▸ Consignes
[A] D'après le texte sur la réforme ferroviaire, répondez brièvement :
(i) À quel niveau la garantie de l'étanchéité entre SNCF Réseau et toute autre entreprise ferroviaire reste-t-elle limitée ?
(ii) À quelle instance européenne le montage à 3 EPIC a-t-il été soumis pour validation ?
(iii) Quelle gare d'intérêt national est citée en exemple ?
[B] Poursuivez le texte sur la réforme ferroviaire après sa dernière phrase.

▸ Bloc de texte
::::

Par ailleurs, la garantie de l'étanchéité entre SNCF Réseau et toute autre entreprise ferroviaire reste limitée au niveau des dirigeants et n'est pas contrôlée pour le personnel d'exécution, conformément aux préconisations des textes européens et pour éviter une trop grande rigidité du système.

Le montage à 3 EPIC est une construction complètement originale qui n'a pas de réel précédent en France, et qui pose deux risques principaux vis à vis de la compatibilité européenne à ce stade : la remontées des dividendes de SNCF Réseau à l'EPIC de tête, et la compatibilité du montage avec les règles sur les aides d'état aux entreprises publique, avec le précédent de la Poste (voir l'article suivant qui détaille le fond de la discussion : http://www.ifrap.org/CJUE-le-statut-juridique-des-EPIC-dans-le-collimateur,14079.html), qui fait actuellement l'objet d'un bras de fer avec Bruxelles.
Cependant, ce montage a été soumis à la DG MOVE (commission européenne pour la Mobilité et le Transport) qui l'a validé, rassurant donc le gouvernement sur la viabilité du projet.

IV) La question des gares 


La place des gares dans le système a fait l'objet de débats approfondis, le sujet n'étant pas aussi simple qu'il n'y parait. Ainsi, certains (notamment à droite) ont plaidé pour que les gares soient placées dans le giron du gestionnaire d'infrastructure SNCF Réseau pour assurer la neutralité requise des services fournis. Cependant, le rapporteur a indiqué que d'une part ce dernier n'en était pas demandeur, et d'autre part ne serait très probablement pas en mesure à ce jour d'assurer les investissements associés à cet actif vu l'état de sa dette. On pourrait alors éventuellement transférer la propriété à SNCF Réseau et garder la gestion à SNCF Mobilités, mais cela reviendrait à recréer un gestionnaire d'infrastructure délégué, qui est précisément ce que la réforme cherche à abolir.
Par ailleurs, les régions ont plaidé pour que certaines gares puissent leur être transférées, étant donné que les trains (donc les régions) fournissent des clients dans les gares, mais n'en retirent rien. Mais ce transfert devrait alors s'accompagner de ressources permettant de financer les investissements nécessaires notamment pour les gares d'intérêt local (selon le classement défini par le décret gares de 2003). Ces ressources sont aujourd'hui apportées par les gares d'intérêt national (Saint Lazare et son centre commercial par exemple), mais qui dépassent le cadre régional et ne peuvent donc pas leur être transférées.
Dans tous les cas, la nécessité d'une plus grande coordination sur la gestion des gares a été unanimement soulignée.

::::

▸ Section des données
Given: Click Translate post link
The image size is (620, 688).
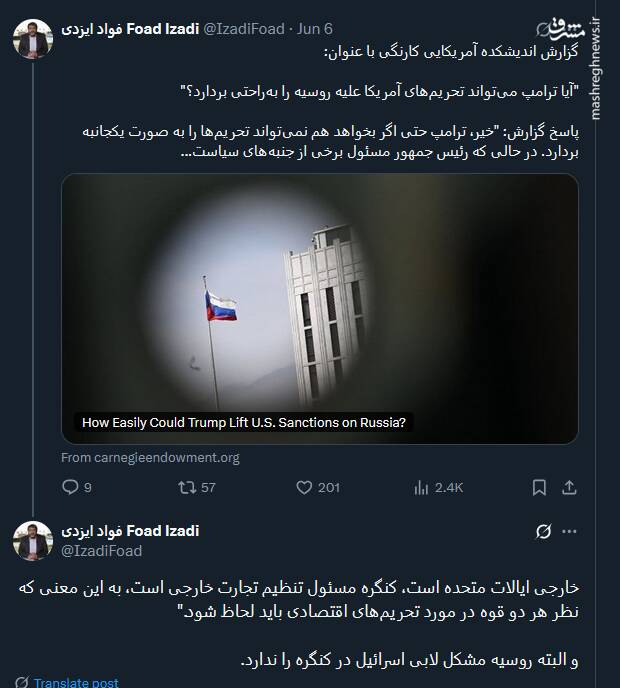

::::

▸ Réponses dans l'ordre
[A]
(i) Au niveau des dirigeants.
(ii) À la DG MOVE (commission européenne pour la Mobilité et le Transport).
(iii) Saint Lazare, avec son centre commercial.

[B]
Le rapporteur a donc proposé une clause de rendez-vous, demandant au gouvernement de faire un rapport sur la propriété et la gestion des gares d'ici deux ans après la promulgation du texte.

D'ici là, un amendement a été voté pour demander une comptabilité séparée de la gestion des gares et autres infrastructures de services (notamment fret).

Par ailleurs, les terminaux de marchandises sont transférés de SNCF Mobilités à SNCF Réseau.

V) Le rôle de l'ARAF 


1) Composition de l'ARAF


L'ARAF est actuellement composée de sept membres, dont un (le président) est un membre à temps plein quand les 6 autres sont dits "vacataires".
La réforme proposait de passer à 5 membres permanents.
Le rapporteur a souhaité modifier cette proposition pour revenir à 3 membres permanents plus 2 vacataires, ce qui est à la fois moins coûteux que la proposition gouvernementale et plus coûteux que l'existant. Cette proposition a été acceptée par la commission.
L'ARAF est par ailleurs séparée en deux entités : le collège et la commission des sanctions, qui intervient comme son nom l'indique pour toutes les décisions ayant trait aux sanctions alors que le collège intervient pour toutes les autres délibérations.
Il y a eu débat sur la présence d'un commissaire du gouvernement auprès de l'ARAF, qui risquerait d'influencer ses décisions mais ne pourrait pas prendre part au vote. Il a cependant été jugé indispensable que l'avis de l'Etat puisse être pris en compte de manière particulière pour éviter d'éventuelles dérives budgétaires. Ainsi, l'exemple de la LGV Tours-Bordeaux a été pris : avec 58 collectivités participant au financement, il arrive forcément un moment où l'une d'elle veut se retirer, générant un besoin de financement nouveau. La question est de savoir si c'est à l'Etat ou à RFF de le supporter. Le rôle du commissaire aurait ici été de plaider la cause de l'Etat pour éviter de creuser le déficit encore plus. [Note personnelle : il y a là à mon sens une contradiction avec les discussions reprises en partie VII)3) qui visent justement à éviter de plomber RFF avec des projets non financés par le demandeur...]

2) Cabotage


Petit détail mais qui a son importance, l'ARAF sera désormais légitime à vérifier l'objet du service proposé, c'est à dire à s'assurer par exemple qu'un service ferroviaire international respecte le quota de passagers transportés sur le territoire exclusivement national (notion de cabotage).

3) Avis de l'ARAF


Comme préalablement annoncé par le gouvernement, l'avis conforme de l'ARAF a été rétabli pour la fixation des redevances d'infrastructures ainsi que sur la tarification des prestations régulées en gares (et autres infrastructures de service).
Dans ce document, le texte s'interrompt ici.